Artık lucido'ün İtalyan içindeki anlamı hakkında daha fazla bilgi sahibi olduğunuza göre, seçilen örnekler aracılığıyla bunların nasıl kullanılacağını ve nasıl yapılacağını öğrenebilirsiniz. onları okuyun. Ve önerdiğimiz ilgili kelimeleri öğrenmeyi unutmayın. Web sitemiz sürekli olarak yeni kelimeler ve yeni örneklerle güncellenmektedir, böylece bilmediğiniz diğer kelimelerin anlamlarını İtalyan içinde arayabilirsiniz.

İtalyan hakkında bilginiz var mı

İtalyan (italiano) bir Roman dilidir ve çoğu İtalya'da yaşayan yaklaşık 70 milyon insan tarafından konuşulmaktadır. İtalyanca Latin alfabesini kullanır.

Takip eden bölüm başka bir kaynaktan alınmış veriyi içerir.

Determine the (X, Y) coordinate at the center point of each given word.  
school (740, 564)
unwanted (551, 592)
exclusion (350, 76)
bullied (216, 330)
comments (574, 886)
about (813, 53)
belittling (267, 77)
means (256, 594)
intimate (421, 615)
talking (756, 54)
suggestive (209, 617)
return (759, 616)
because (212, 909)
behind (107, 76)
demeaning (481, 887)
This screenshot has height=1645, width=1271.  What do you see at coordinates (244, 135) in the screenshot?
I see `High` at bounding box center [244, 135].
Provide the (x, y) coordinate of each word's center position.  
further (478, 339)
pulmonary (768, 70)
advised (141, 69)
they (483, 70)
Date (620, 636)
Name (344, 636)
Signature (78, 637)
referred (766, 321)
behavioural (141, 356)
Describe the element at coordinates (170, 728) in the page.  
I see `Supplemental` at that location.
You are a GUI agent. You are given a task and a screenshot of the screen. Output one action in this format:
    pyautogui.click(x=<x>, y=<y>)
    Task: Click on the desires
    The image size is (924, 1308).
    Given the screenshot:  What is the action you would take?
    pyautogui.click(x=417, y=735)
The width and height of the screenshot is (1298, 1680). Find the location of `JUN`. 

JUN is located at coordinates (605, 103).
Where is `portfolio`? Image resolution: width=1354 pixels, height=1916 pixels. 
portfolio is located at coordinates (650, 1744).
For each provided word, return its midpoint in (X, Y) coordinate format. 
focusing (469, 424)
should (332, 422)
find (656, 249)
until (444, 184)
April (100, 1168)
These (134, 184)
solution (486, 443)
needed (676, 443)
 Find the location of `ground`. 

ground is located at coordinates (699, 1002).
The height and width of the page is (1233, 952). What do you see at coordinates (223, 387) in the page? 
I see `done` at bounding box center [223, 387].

J, K, W, X ve Y harfleri standart İtalyan alfabesinde yoktur, ancak yine de İtalyancadan ödünç alınan kelimelerde görünürler. İtalyanca, 67 milyon kişiyle (AB nüfusunun %15'i) Avrupa Birliği'nde en çok konuşulan ikinci dildir ve 13.4 milyon AB vatandaşı (%3) tarafından ikinci dil olarak konuşulmaktadır. İtalyanca, Vatikan'ın başlıca çalışma dilidir ve Roma Katolik hiyerarşisinde lingua franca olarak hizmet eder. İtalyanların yayılmasına yardımcı olan önemli bir olay, Napolyon'un 19. yüzyılın başlarında İtalya'yı fethi ve işgaliydi. Bu fetih, birkaç on yıl sonra İtalya'nın birleşmesini teşvik etti ve İtalyan dilinin dilini zorladı. İtalyanca, yalnızca sekreterler, aristokratlar ve İtalyan mahkemeleri arasında değil, aynı zamanda burjuvazi tarafından da kullanılan bir dil haline geldi.